In some ways, a hospital is a great equalizer. Once you’re admitted, things like employment status or race no longer matter — unless that happens to be medically relevant. What matters is that you’re sick enough to need a team of health professionals to take care of you. Whether you live in a gated community or public housing, once you shed your clothes and slip on the hospital gown, you’re all the same, entitled to equal respect and medical care. As a medical student seeing inpatients, it is sometimes easy to forget that these patients, while they may appear equal within the walls of the wards, have extremely diverse social experiences once they leave the hospital.
When I was first asked if I was interested in helping out with a pilot study delivering interventions to reduce sugary beverage consumption in Baltimore, I was intrigued. After my third year of medical school, traditionally a clinical year in the hospital, followed by a year of studying obesity, nutrition and the social determinants of health during my master’s degree in public health, I was excited to go into the field to research a topic about which I was passionate. I wanted to see where my patients lived, gain firsthand knowledge of their experiences, and ultimately understand how these factors personally impact a population I have come to know and care for.
What I didn’t anticipate was the complete culture shock. After several years of living and studying in Baltimore, I was convinced that I knew the nitty-gritty of this ever-evolving city well and that little could surprise me. However, entering a public housing development and recognizing that this was where several of my past patients lived came as a shock. The great equalizer of the hospital gown was instantaneously dropped, and what remained was a stark awareness that upon discharge, my patients were going home to very, very different neighborhoods.
Suddenly, I felt foolish. My advice to patients with heart failure who lived in this area — encouraging them to limit their sodium intake — seemed ridiculous, given that most of them didn’t have access to a car and the corner store nearby stocked few healthy foods or fresh produce. Was I recommending that they effectively starve in order to comply with a low-sodium diet? Why hadn’t I done more research to figure out what foods were accessible to them? And, with some guilt, I remembered that time I recommended a patient cut back on sugary beverages, thinking to myself that it couldn’t be that difficult. If someone really dislikes the taste of the tap water available to them at home and soda costs less than the bottled water down the street, what did I expect them to choose? I wondered why I hadn’t recommended “zero-calorie” drinks instead — especially after hearing a few individuals in the study expressly state that they hated drinking their home’s tap water.

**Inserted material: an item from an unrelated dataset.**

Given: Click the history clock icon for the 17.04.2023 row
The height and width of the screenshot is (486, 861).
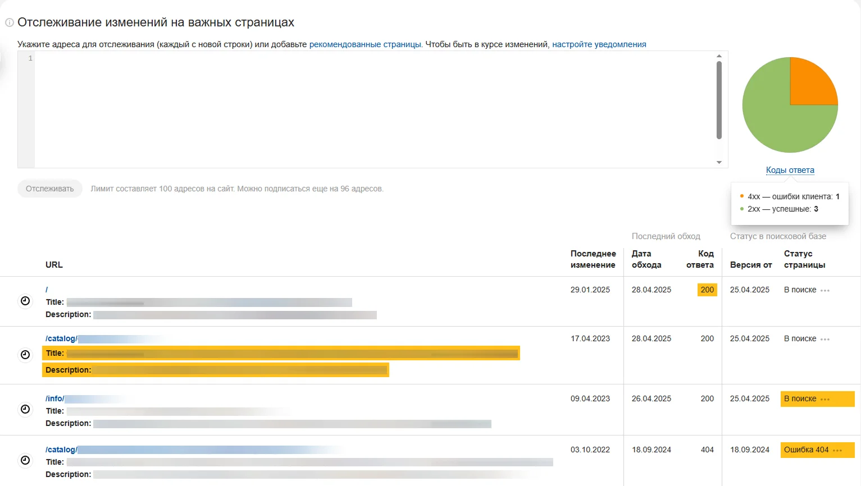Looking at the screenshot, I should click(25, 355).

It is impossible for any health care professional to know all the differing social contexts of every single patient. Everyone has a unique home life, and even two public housing developments can have vastly different access to safe exercise spaces, grocery stores and public transportation, all of which make miles of differences in health care. What is within reach, however, is checking in with patients to see if our advice makes sense by asking them what they believe is achievable. You can be sure that in the future, when I give any medical recommendations, I won’t make that past mistake of forgetting the social foundations of health and will instead make it a point to explicitly ask what challenges my patients may face in following my advice.